#### WHAT YOU NEED TO DO
Your answer must be an exact copy of the data, without any pictures.
[Start of Attachment]
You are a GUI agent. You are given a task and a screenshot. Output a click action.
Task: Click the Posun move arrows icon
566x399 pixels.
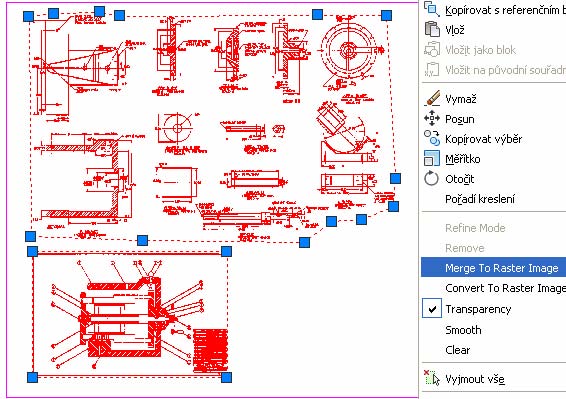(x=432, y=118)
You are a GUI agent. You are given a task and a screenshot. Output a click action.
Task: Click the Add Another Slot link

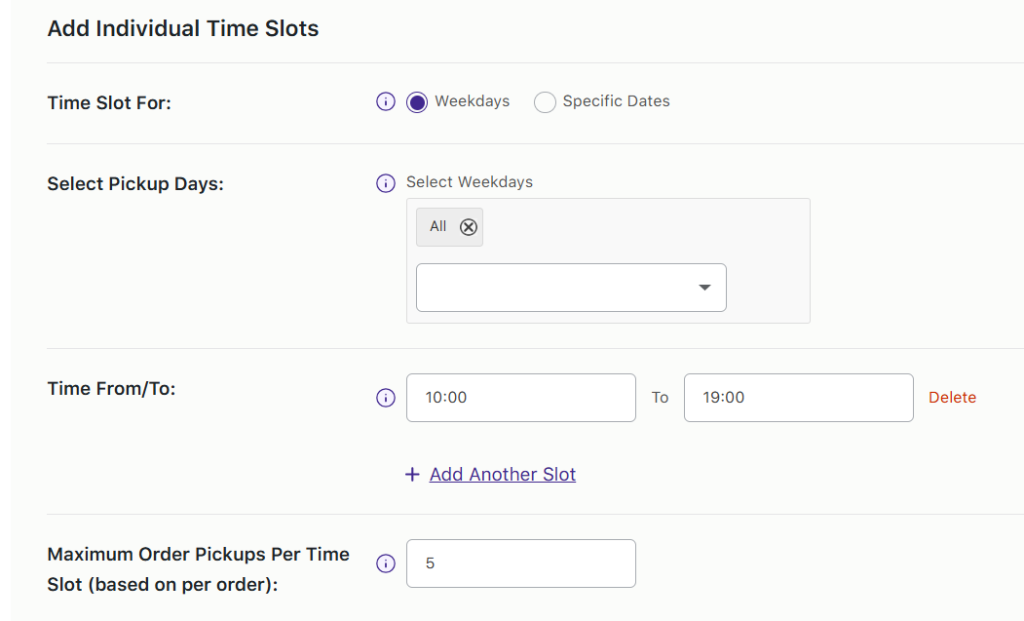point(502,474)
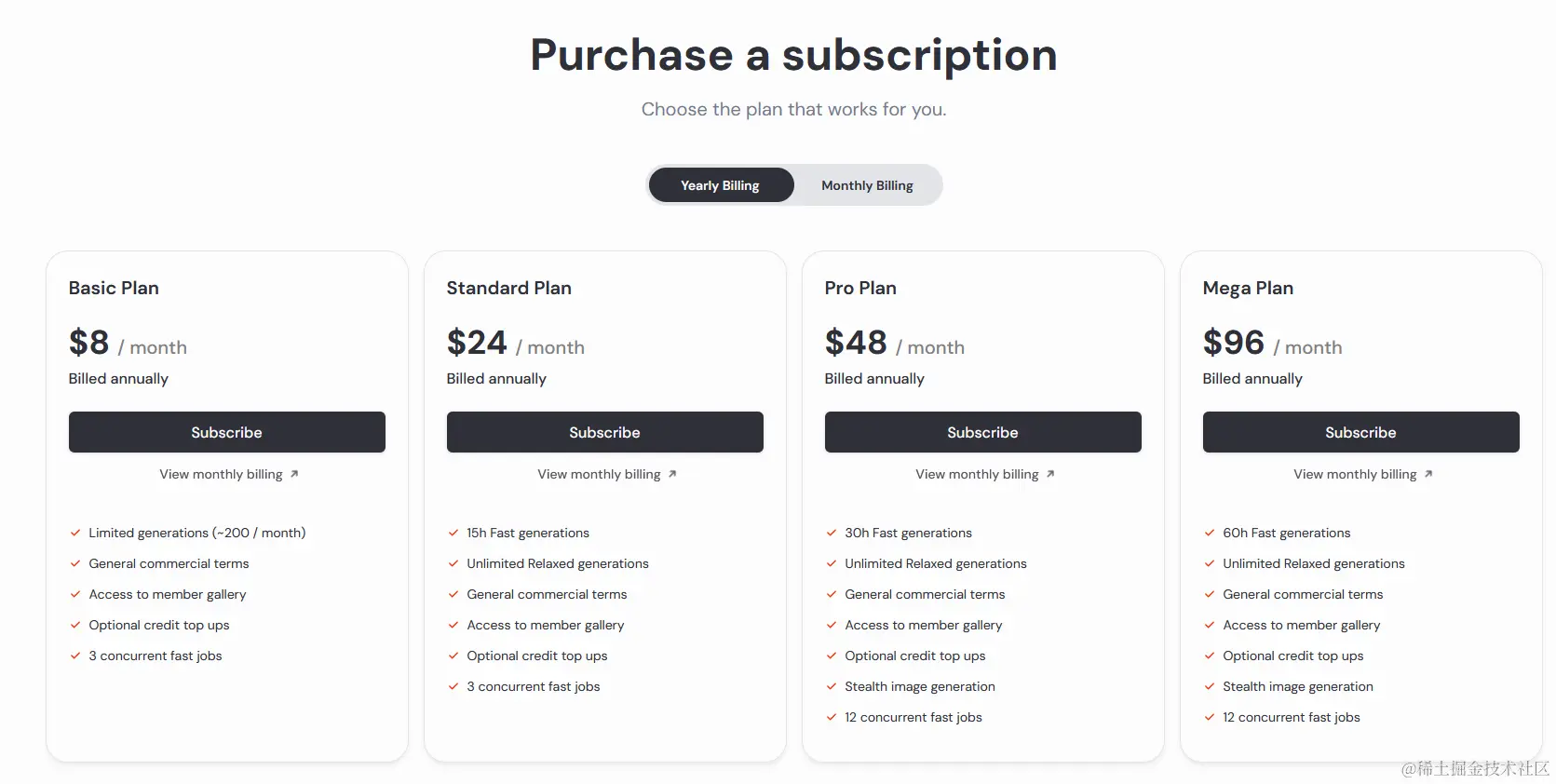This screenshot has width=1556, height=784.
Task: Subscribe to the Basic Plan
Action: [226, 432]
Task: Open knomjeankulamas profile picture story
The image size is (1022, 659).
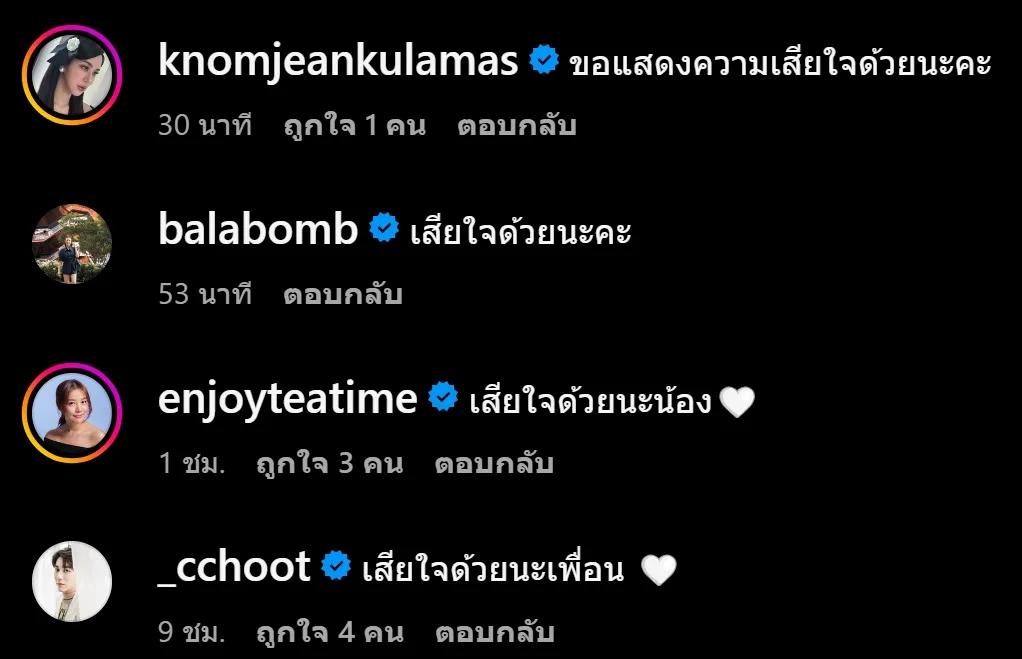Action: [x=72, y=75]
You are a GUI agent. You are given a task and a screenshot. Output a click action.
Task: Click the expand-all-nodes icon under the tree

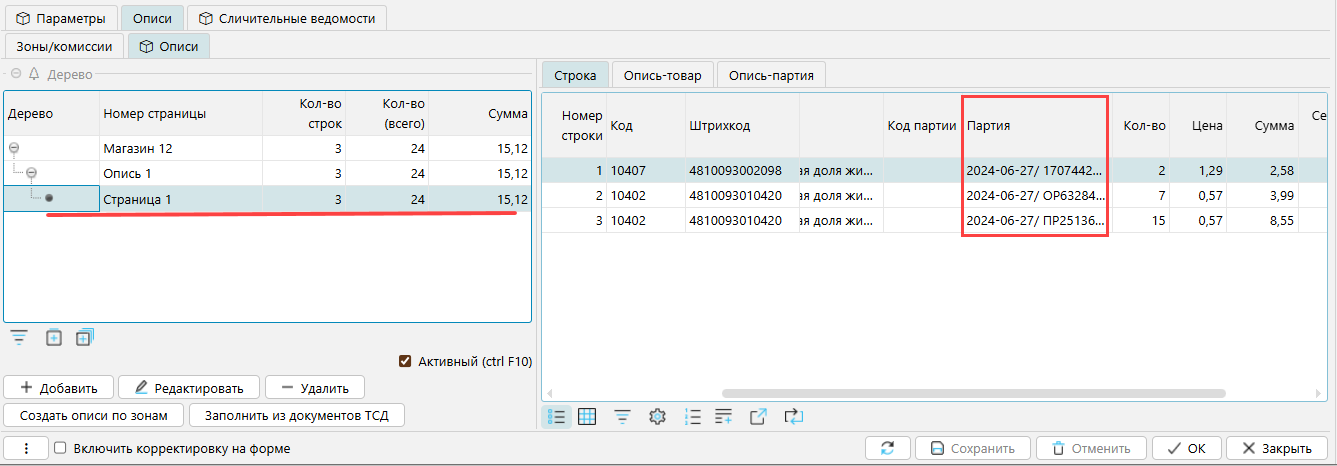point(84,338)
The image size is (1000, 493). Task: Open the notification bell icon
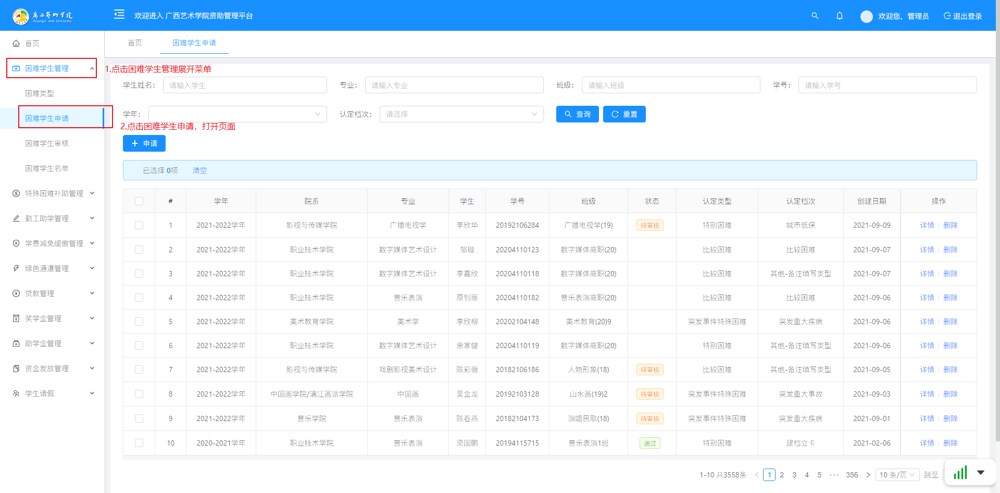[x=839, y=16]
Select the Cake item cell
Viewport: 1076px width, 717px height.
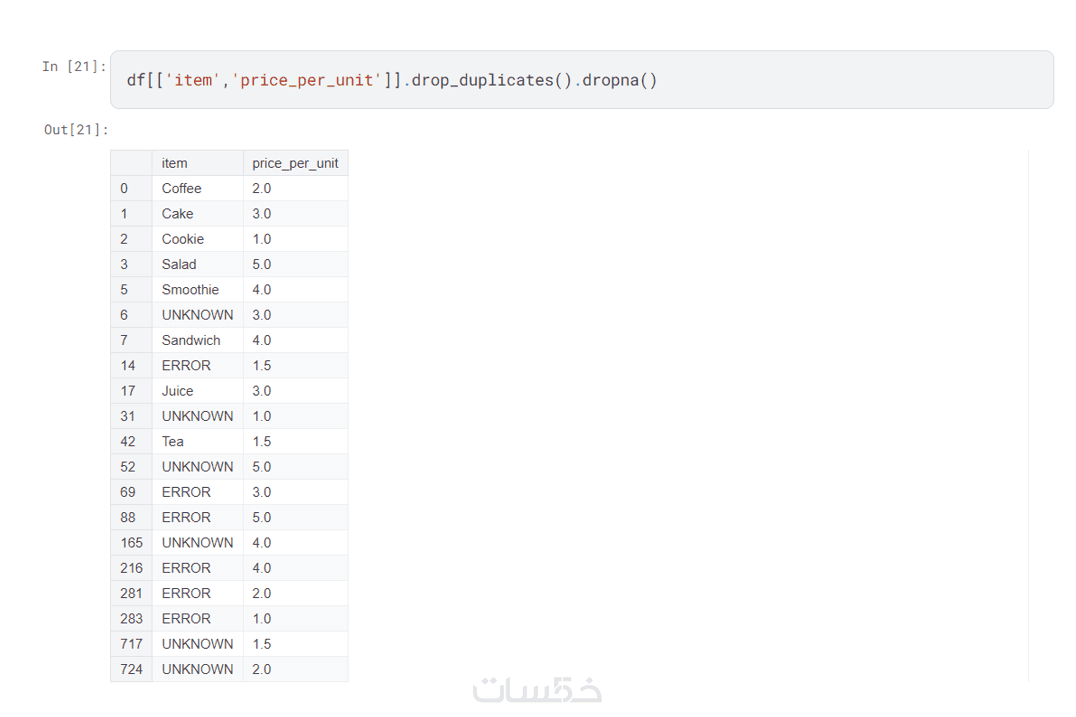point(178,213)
[End of Attachment]
#### COMPLETED EXERCISE
You are a GUI agent. You are given a task and a screenshot. Output a click action.
Task: Click the Posun move arrows icon
566x399 pixels.
(x=432, y=118)
You are a GUI agent. You are given a task and a screenshot. Output a click action.
Task: Click the Add Another Slot link

point(502,474)
This screenshot has width=1556, height=784.
Task: Subscribe to the Basic Plan
Action: [226, 432]
Task: Open knomjeankulamas profile picture story
The image size is (1022, 659).
Action: [x=72, y=75]
You are a GUI agent. You are given a task and a screenshot. Output a click action.
Task: Click the expand-all-nodes icon under the tree

point(84,338)
The image size is (1000, 493). Task: Open the notification bell icon
[x=839, y=16]
Select the Cake item cell
Viewport: 1076px width, 717px height.
point(178,213)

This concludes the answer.